Task goal —
Rewrite the listing below, replacing "link" with "hyperlink" and changing nothing else. Omit the pictures from your answer.

Items —
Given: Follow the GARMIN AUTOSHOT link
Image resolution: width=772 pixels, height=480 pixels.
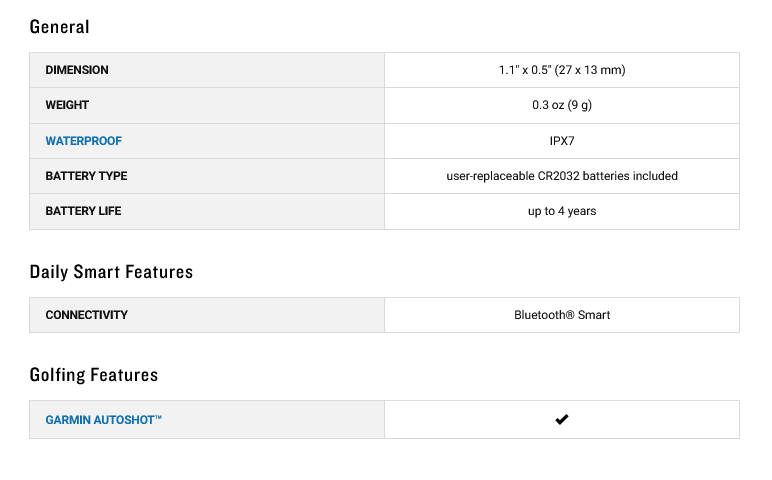Looking at the screenshot, I should point(104,420).
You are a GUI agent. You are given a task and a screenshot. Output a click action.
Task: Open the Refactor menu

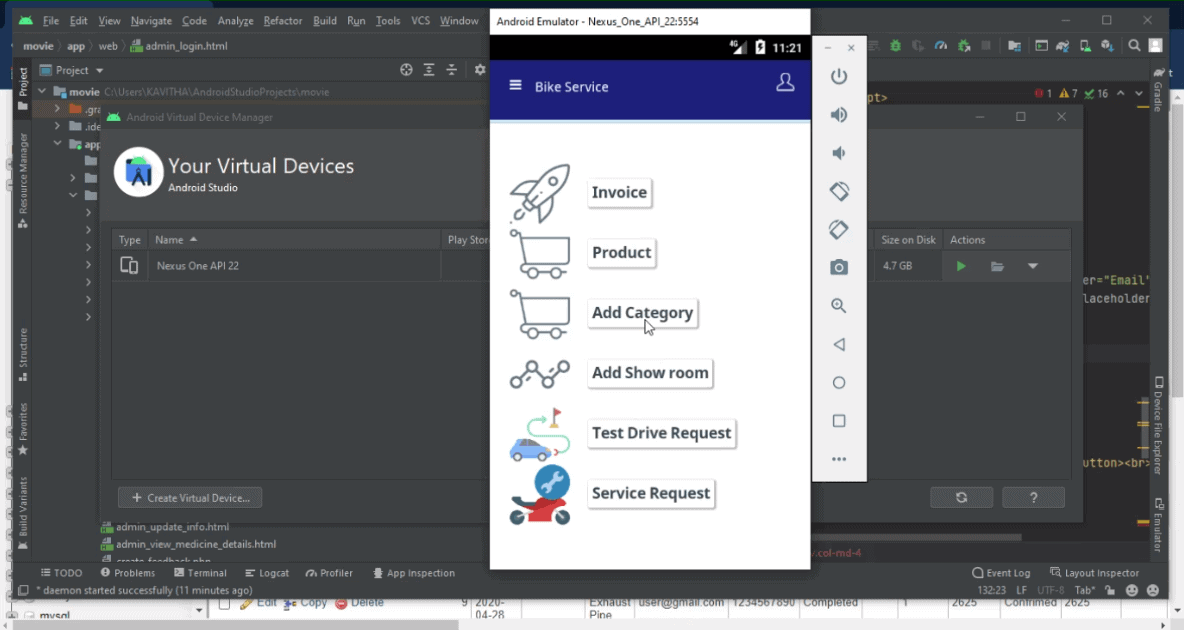[283, 21]
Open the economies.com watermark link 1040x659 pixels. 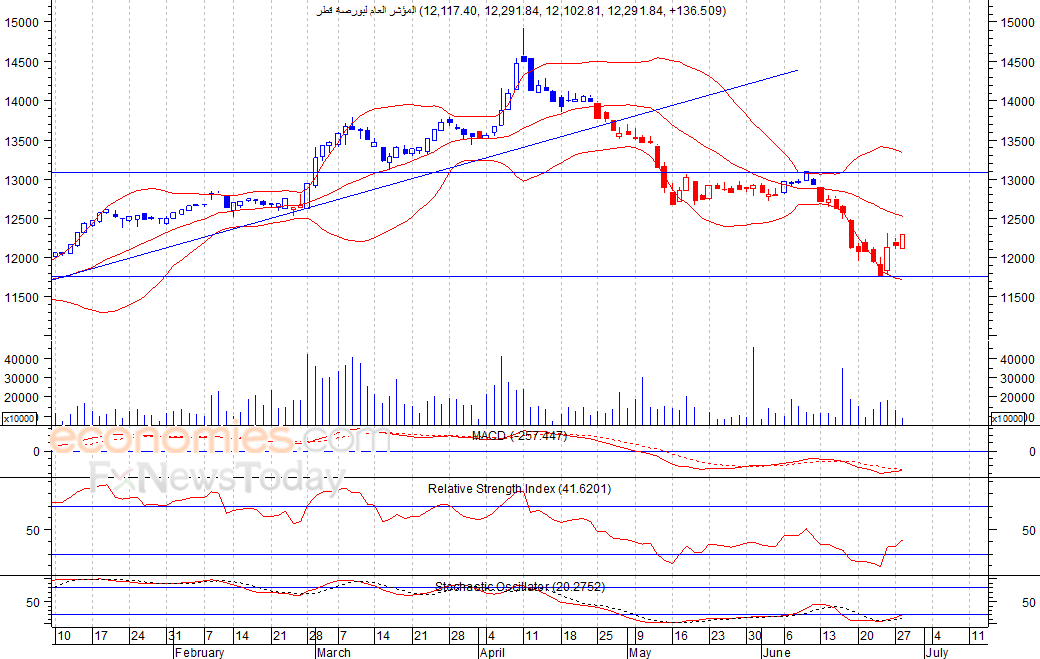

Exercise solution —
Given: Follow the GARMIN AUTOSHOT hyperlink
Image resolution: width=772 pixels, height=480 pixels.
Looking at the screenshot, I should point(104,420).
You are a GUI agent. You are given a task and a screenshot. Output a click action.
Task: Open the Refactor menu

[283, 21]
Open the economies.com watermark hyperlink 1040x659 pixels. 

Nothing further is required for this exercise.